The question “Who am I?” has accompanied me since my youth and reflects my deep need to understand myself and the world. I first stumbled upon it through my sense of being different and my longing for belonging.
During my doctoral studies in mathematics, I began to explore my inner experience more deeply. I drew closer to my wounds, learned about paths of healing, and found access to spaces in which growth becomes possible. Since 2019 I have been accompanying people in their processes. I work as a Heilpraktiker für Psychotherapie (licence under the German Heilpraktikergesetz) and, alongside psychotherapeutic treatment, offer individual work and psychedelic integration.
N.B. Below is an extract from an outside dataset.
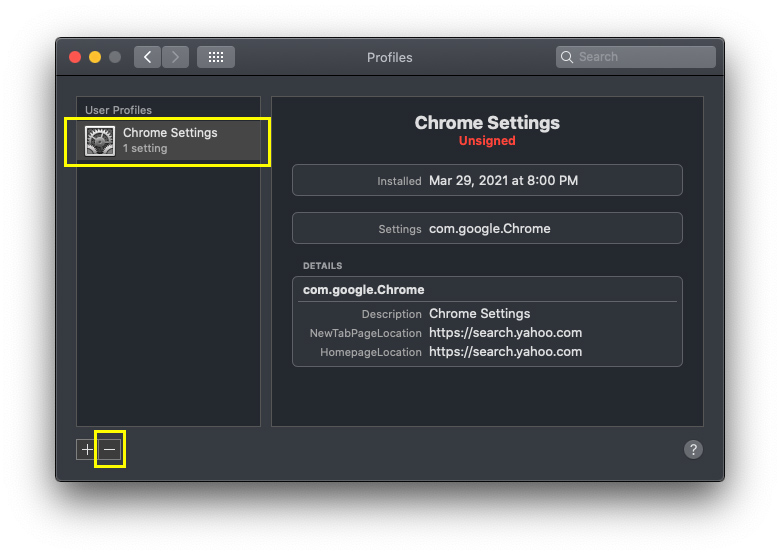Show all preferences using the grid icon
This screenshot has width=780, height=555.
tap(215, 57)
What interests me is how experience finds meaning: in the body, in contact, in thinking, and in the middle of life. I know transitions in which familiar patterns no longer hold and no clear way out is visible. It is precisely there that trust has grown for me: not as certainty, but as a willingness to remain turned toward life. Some ruptures do not have to be overcome in order to live. Sometimes new paths appear at their edges.
My Professional Journey
I first studied mathematics in Munich and Passau and worked as a researcher at the university. Alongside, I was active with the Scouts and explored the mystical traditions of world religions, with first experiences in shamanic rituals and systemic constellations.
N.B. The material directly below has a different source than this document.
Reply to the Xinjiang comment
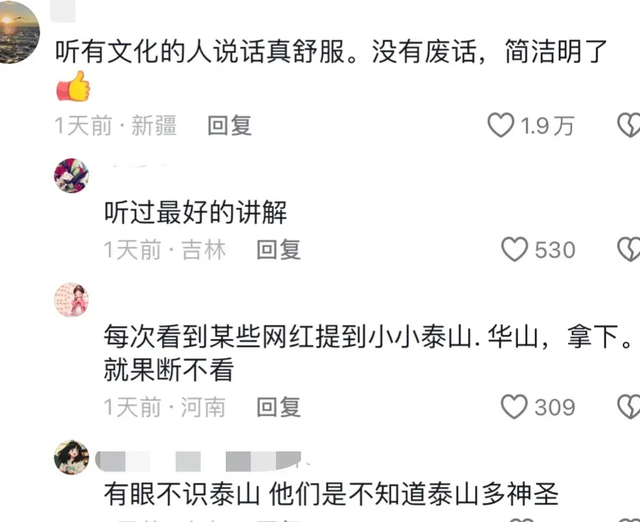Viewport: 640px width, 522px height. click(229, 125)
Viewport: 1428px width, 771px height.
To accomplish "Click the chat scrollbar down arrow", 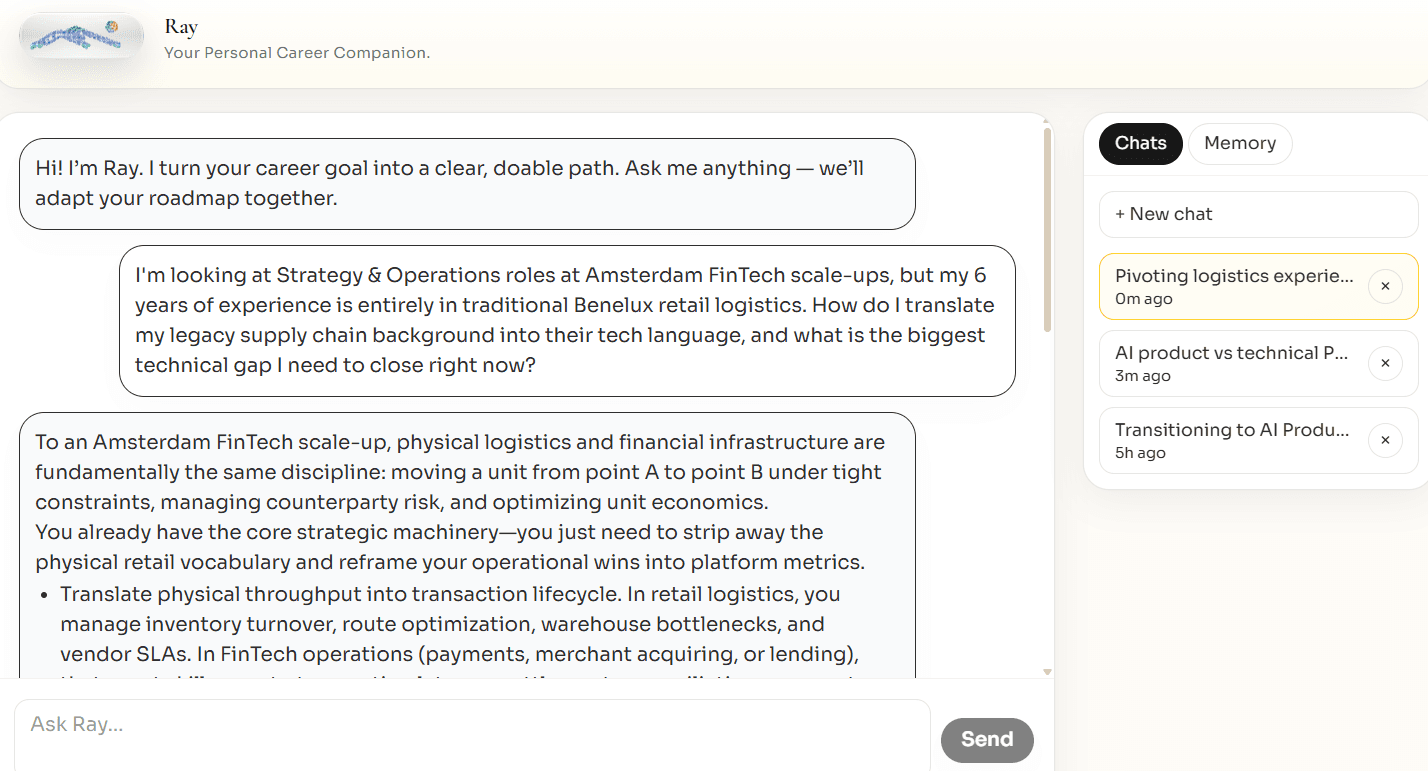I will tap(1047, 672).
One day I understood the fragmentation of my life — colorful, but wanting to be brought into something coherent — and realized that my existence required an answer of my own. I did not find that answer in a single method, but step by step: in personal accompaniment, in the body, in relationships, in nature, in thinking, and in honestly looking at my own story. Out of that search, I began to follow my curiosity about being human professionally.
My Approach Today
On this path I gathered tools that helped me both understand my own world and accompany others on theirs. A psychology degree in Vienna, a four-year Gestalt therapy training in Nuremberg, and longer periods with shamanism as it is lived in Brazil and Peru. I value psychology because it works systematically with human experience and behaviour; Gestalt therapy because it stays attentive to the concrete person; and shamanism because it speaks about being human differently than science does.
These experiences shape my approach today. In the work, I offer a space where what is showing up gets taken seriously, without pushing, and without promising that a particular answer will be there at the end.
What shapes my work: no pressure to optimise, room for ambivalence, careful looking together. Psychological and bodily perspectives belong to it, as does clarity without dramatisation. Change is allowed to happen at its own pace.